Oakland University faculty may choose to use web-enabled software and social network tools in instruction. Such tools may include alternative online learning systems, chat rooms, blogs, collaborative workspaces, wikis, and podcast/video sites. A partial list of options is provided by ELIS. These learning tools may offer positive potential for engaging students in learning. However, there may privacy concerns when an instructor chooses to use a non-Oakland University tool in instruction.
An excellent overview of the issues is presented in this Educause article by Merri Beth Lavagnino, Chief Privacy Officer and Compliance Coordinator at Indiana University:
Lavagnino, M.B. (2010). Policy as an Enabler of Student Engagement. EDUCAUSE Review, 45, no.5: 104-105.
General Recommendations, based on the information from that article:
- Review Oakland University policy #860 Information Security. Know data elements classified as Confidential, particularly under the Family Educational Rights and Privacy Act (FERPA) and how it applies to your course. In particular, note if participation from people outside the enrolled class is allowed; this may be a violation of FERPA.
- Become familiar with the question: Where is it stored? Understand when you are creating and storing your course data and other information using campus information technology resources, and when you are storing data in off-campus or third-party technologies.
- Note that software licenses, application service provider contracts and other agreement must follow university standard procedures, particularly as it applies to Procurement and Purchasing.
- Instructional materials are often protected by copyright law. Further, some service provider agreements claim rights to use the content created or uploaded to the technology solution. Review carefully so that you do not share intellectual property that you are not entitled to, or do not want to, share.
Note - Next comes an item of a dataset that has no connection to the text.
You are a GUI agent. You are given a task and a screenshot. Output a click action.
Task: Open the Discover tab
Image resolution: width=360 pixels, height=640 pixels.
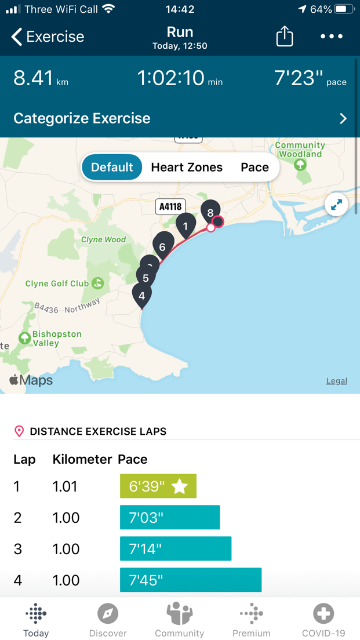click(108, 620)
- Communicate with your students. Make sure your students understand when they are sharing material in off-campus social networks, tools, and technologies. Your students may be uncomfortable with such storage; determine if participation is a requirement, or if you need to have alternative plans.
Web Development Guidelines
University Technology Services and Communications and Marketing have partnered to create this list of policies and guidelines to assist individuals and departments considering web development. The university goal is a consistent experience for the community and a sustainable, security technology environment. Please review Web Development Guidelines if you are considering customized web development.
Backup and Recovery
University Technology Services provides a backup and recovery service for datacenter services. Please review Storage and comparison options posted on the UTS site.